Legal action is the first taken by a union for affected workers
Legal action is the first taken by a union for affected workers

The legal action is the first taken by a union for affected workers, following the group’s collapse and will be watched by other former Carillion employees.

A group of former Carillion staff are also understood to be looking at taking their own group action over lack of consultation.

Unite’s members were employed by Carillion’s group company Planned Maintenance Engineering on a contract at GCHQ, the government’s listening headquarters in Cheltenham, Gloucestershire.

If successful the workers would each be entitled to up to 90 days’ pay, but because Carillion is in liquidation this would be paid by the Insolvency Service and would be capped at 8 weeks at a maximum weekly amount of £489.

Their company went into compulsory liquidation on 15 January and on 23 January the 80 strong workforce was informed by the

A week after compulsory liquidation on 15 January PriceWaterhouseCoopers told the workers that they faced redundancy.

It said as there was no recognised union they would be organising the election of employee reps to consult on the proposed redundancies.

The workers were dismissed on 6 February, without consultation and told to claim their redundancy pay from the government’s redundancy payments office.

They were were then taken on by G4S. As their section of Carillion was in compulsory liquidation, the normal Transfer of Undertakings Protection of Employment regulations did not apply so the workers’ employment and terms and conditions were not protected.

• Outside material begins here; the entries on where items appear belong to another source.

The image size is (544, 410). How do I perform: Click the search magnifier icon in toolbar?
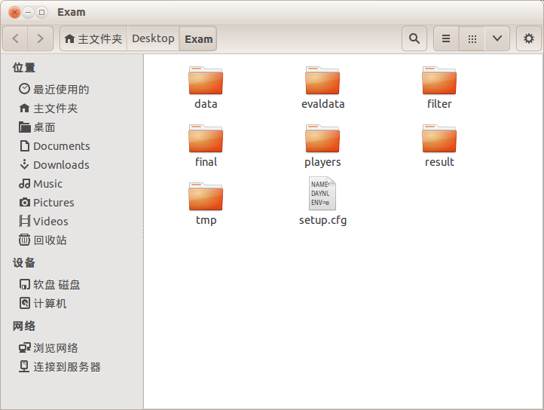(x=414, y=38)
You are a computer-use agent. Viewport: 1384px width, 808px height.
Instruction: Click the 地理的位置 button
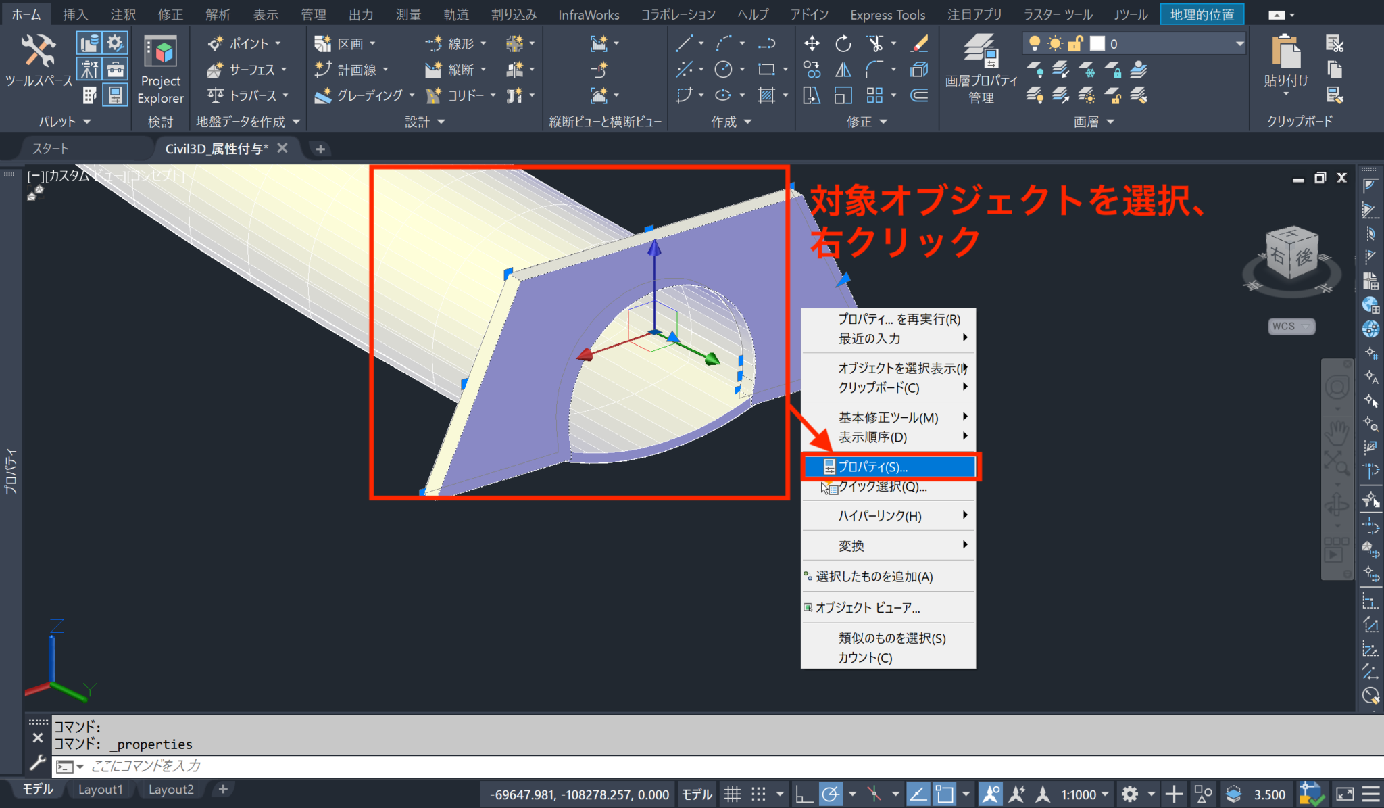tap(1202, 14)
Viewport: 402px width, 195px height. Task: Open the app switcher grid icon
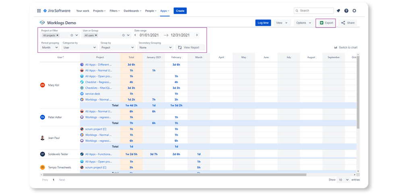(x=39, y=11)
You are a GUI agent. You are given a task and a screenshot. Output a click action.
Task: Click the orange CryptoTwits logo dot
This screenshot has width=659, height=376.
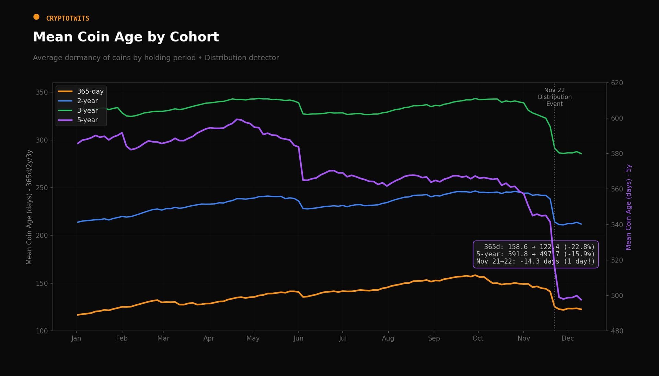(36, 17)
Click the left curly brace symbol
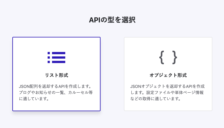The width and height of the screenshot is (224, 128). 161,57
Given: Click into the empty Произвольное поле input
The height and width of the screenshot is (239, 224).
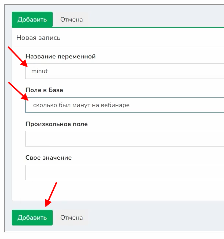Looking at the screenshot, I should point(124,139).
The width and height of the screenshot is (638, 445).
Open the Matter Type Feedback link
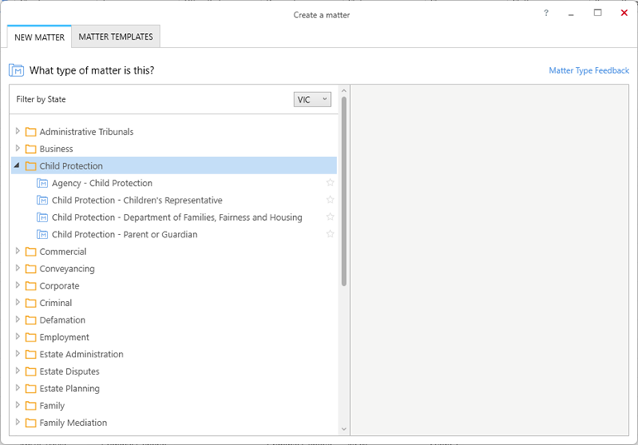point(588,71)
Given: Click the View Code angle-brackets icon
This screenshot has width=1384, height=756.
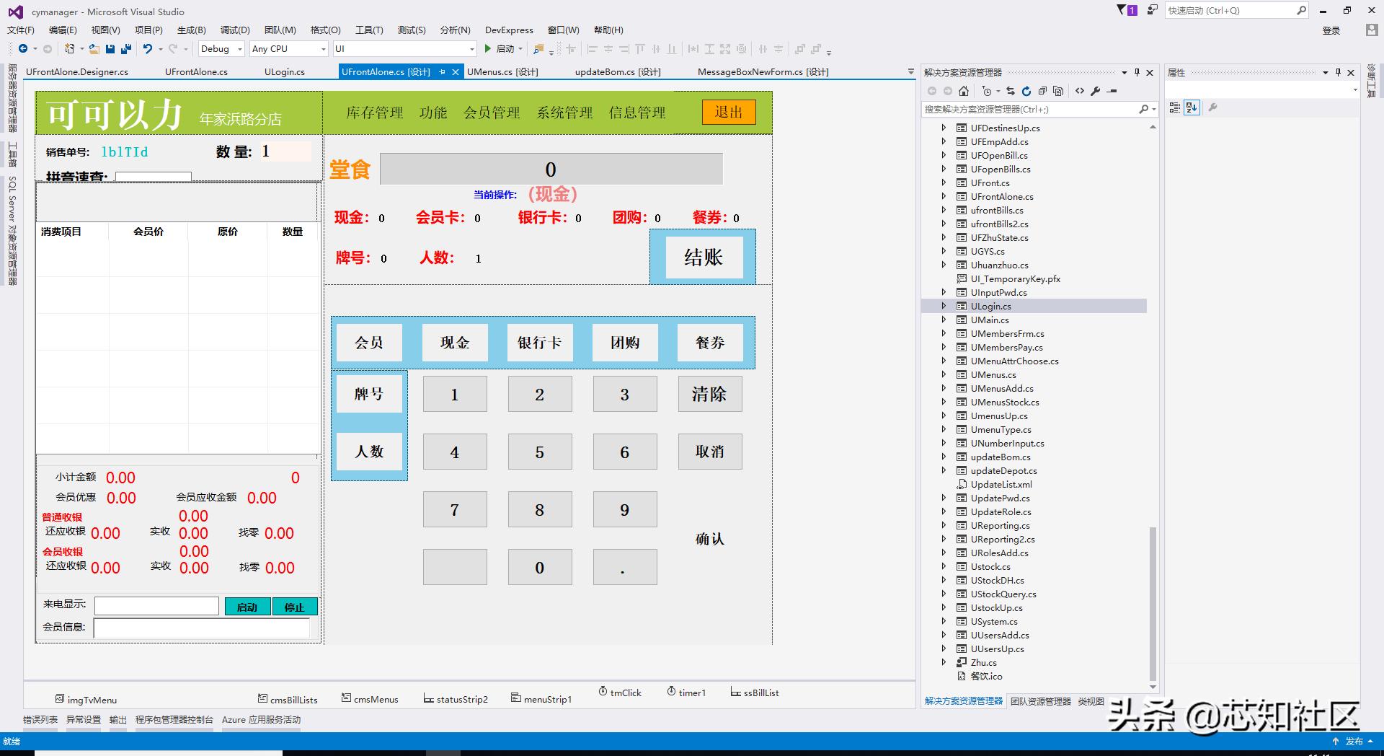Looking at the screenshot, I should (x=1079, y=91).
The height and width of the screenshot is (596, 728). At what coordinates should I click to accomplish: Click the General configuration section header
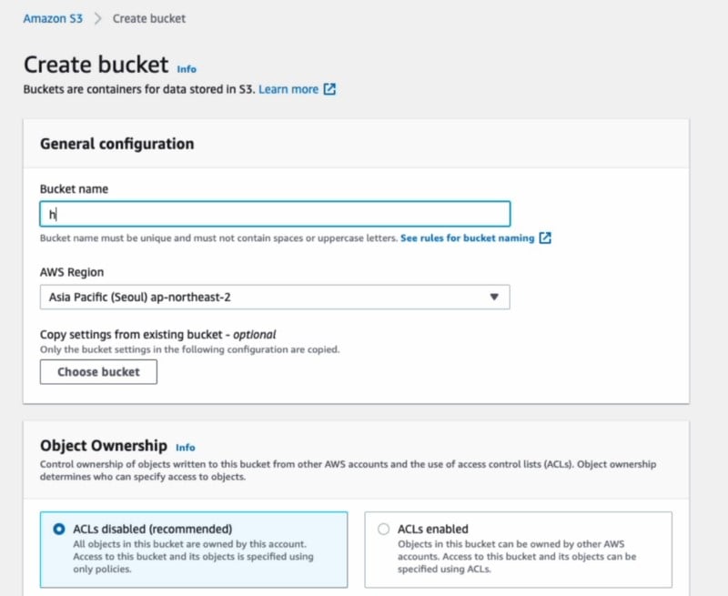point(117,144)
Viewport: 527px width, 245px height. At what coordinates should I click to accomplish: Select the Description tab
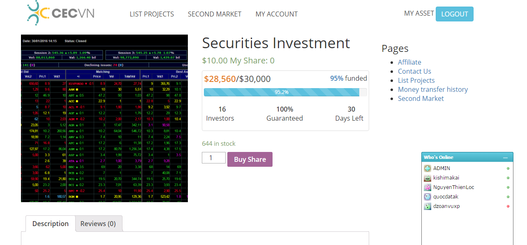tap(51, 224)
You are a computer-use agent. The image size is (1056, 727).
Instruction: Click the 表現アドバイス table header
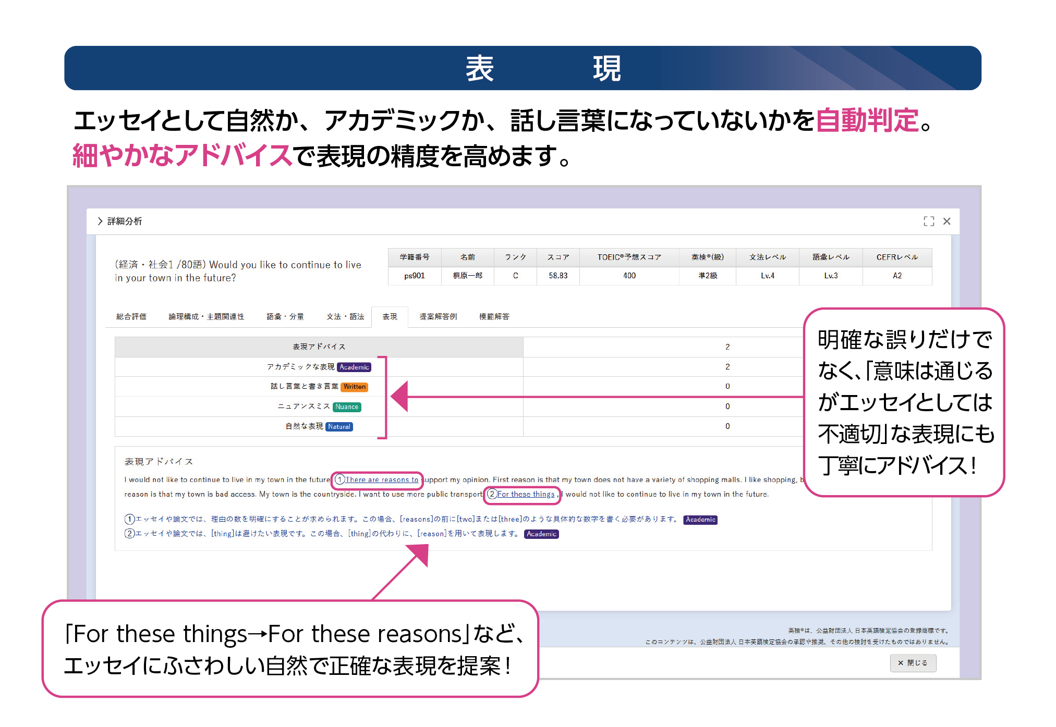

Unite assistant general secretary for legal services Howard Beckett said: “Unite is fulfilling its promise of using all avenues including its legal arm to defend our members who are the innocent victims of Carillion’s collapse.

“The complexity of this case, which combines employment law rights and draconian insolvency law requirements,  demonstrates why workers need to be part of a union, it would have been simply impossible for individual workers to pursue such a case.

“If our members are successful then once again it is the taxpayers who are going to have to pick up the bill for Carillion’s failings. This again underlines that the outsourcing model is broken beyond repair and needs to be scrapped.”

The claim is against the Carillion employing company, but the tribunal judge has also added in the Secretary of State of Business, Energy and Industrial Strategy as an additional respondent to the claim as it is their agency, the Insolvency Service, which will have to pay the members if the claim is successful.

It is not known whether Carillion/PWC will seek to defend the claim, which could further reduce the amount of money Carillion’s creditors will receive.